Dataset entries
»»
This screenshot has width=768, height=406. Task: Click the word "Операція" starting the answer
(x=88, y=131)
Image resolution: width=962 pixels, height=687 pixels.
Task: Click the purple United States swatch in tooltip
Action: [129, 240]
««
◆ **Work order**: Retype each line above exactly as written.

◆ **Your response**:
This screenshot has width=768, height=406. Task: Click the word "Операція" starting the answer
(x=88, y=131)
Image resolution: width=962 pixels, height=687 pixels.
Task: Click the purple United States swatch in tooltip
Action: [129, 240]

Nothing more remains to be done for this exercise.